→ WORK INSTRUCTIONS:
1 > Using the article on content-based recommender systems, answer yes or no to each statement below and quote the exact words from the article that decide it.
(a) Content-based filtering relies on user-item interaction data from multiple users.
(b) Tokens can be sub-words.
(c) The article names cold-start problems as a case where content-based filtering is useful.
2 > According to the article on content-based recommender systems, in which fields is content-based filtering widely applicable?
3 > Carry on the article on content-based recommender systems from the point where it ends.

Introduction to Content-Based Recommender Systems

Recommender Systems Aug 1, 2025

Content-Based Recommender Systems are a fundamental class of recommendation engines that can generate personalized suggestions by analysing intrinsic features of items preferred by users.

Unlike collaborative filtering, which relies on user-item interaction data from multiple users, content-based filtering focuses solely on the attributes of items and individual user profiles. This makes it especially valuable in scenarios where user interaction data is sparse or unavailable, such as cold-start problems for new users or items.

Content-Based Filtering operates by finding similar items matching those users have looked or liked in the past, but matching them solely on content-based features such as text description or other metadata information.

The independence of other users data in contrast to collaborative filtering, makes content-based filtering especialy robust against data sparsity and privacy concerns, making it widely applicable in fields such as personalized news feeds, e-commerce product recommendations and document retrieval systems.

Handling Documents: Tokens, N-grams and Index Terms

At the core of content-based filtering lies the representation of documents in a form that enables efficient retrieval and comparison.

This begins with tokenization, the process of breaking down text into smaller semantic units. Tokens can be words, phrases or even sub-words, depending on the application.

Tokenization is essential for transforming unstructured text into a format suitable for computational processing, indexing, and similarity measurement.

Exemplary Tokenization of the text "Recommender Systems are cool!"

N-grams extend this concept by considering contiguous sequences of $n$ tokens, capturing local context and word relationships. For instance, bigrams (2-grams) and trigrams (3-grams) help in predictive text applications and improve the accuracy of document matching by encoding word co-occurence patterns. N-grams are pivotal in information retrieval tasks, where they assist in ranking documents based on the relevance of n-gram patterns to user queries.

→ DATASET SECTION:
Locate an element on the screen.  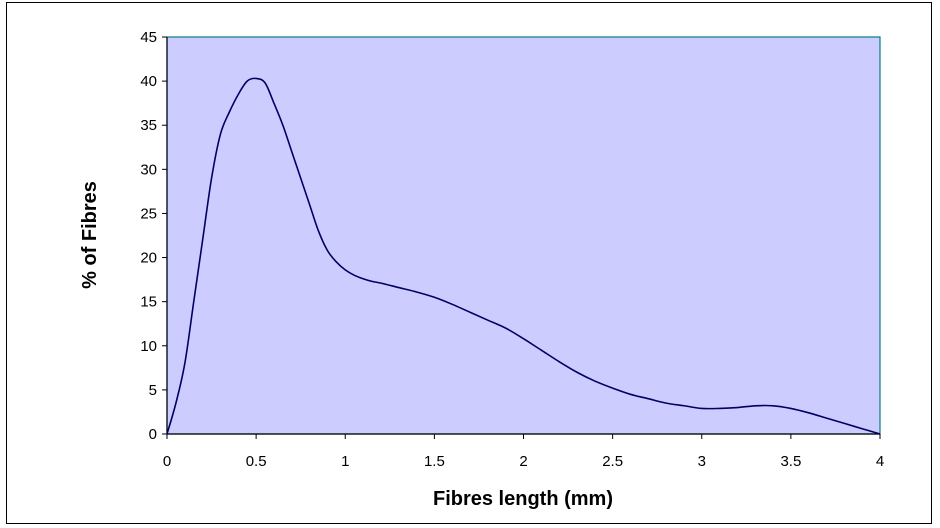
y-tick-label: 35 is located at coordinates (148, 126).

→ YOUR RESPONSES:
1 >
(a) No: "content-based filtering focuses solely on the attributes of items and individual user profiles."
(b) Yes: "Tokens can be words, phrases or even sub-words, depending on the application."
(c) Yes: "such as cold-start problems for new users or items."

2 > Personalized news feeds, e-commerce product recommendations and document retrieval systems.

3 >
Exemplary depictation of a trigram (3-gram) generation process

Index terms are the vocabulary of terms derived from tokenization and normalization processes, used to represent documents in an information retrieval system. These terms are often normalized (e.g. case folding, stemming) to reduce redundancy and improve matching accuracy. Index terms enable the system to efficiently assess the relevance of documents to queries by focusing on the most meaningful and discriminative terms.

In our example these might be "recommend", "system" and "cool" which could be used to refer to the original document "Recommender Systems are cool!".

Text Preprocessing: Stopword Removal, Case Folding and Stemming

Text preprocessing is a critical step in content-based filtering, which aims to enhance the quality of document representation and recommendation accuracy.

Three of the most widely used pre-processing methods are:

Stopword Removal: Eliminating common words (e.g. "the", "and", "a") which carry little semantic meaning to reduce noise and enhance the focus on meaningful content. This also reduces vocabulary size.
Case Folding: Converting all text to lowercase standardizes the input, preventing redundant terms due to case differences (e.g. "Cat" vs "cat"). This, however, might be misleading in some cases. ("Apple" vs "apple")
Stemming: Reducing words to their root form (e.g. "run" for "running") consolidates variants of the same word, improving the accuracy of classifiers and additionally reducing vocabulary size.

These techniques, among others, collectively enhance the performance of content-based recommender systems by reducing noise, improving term matching and lowering computational complexity.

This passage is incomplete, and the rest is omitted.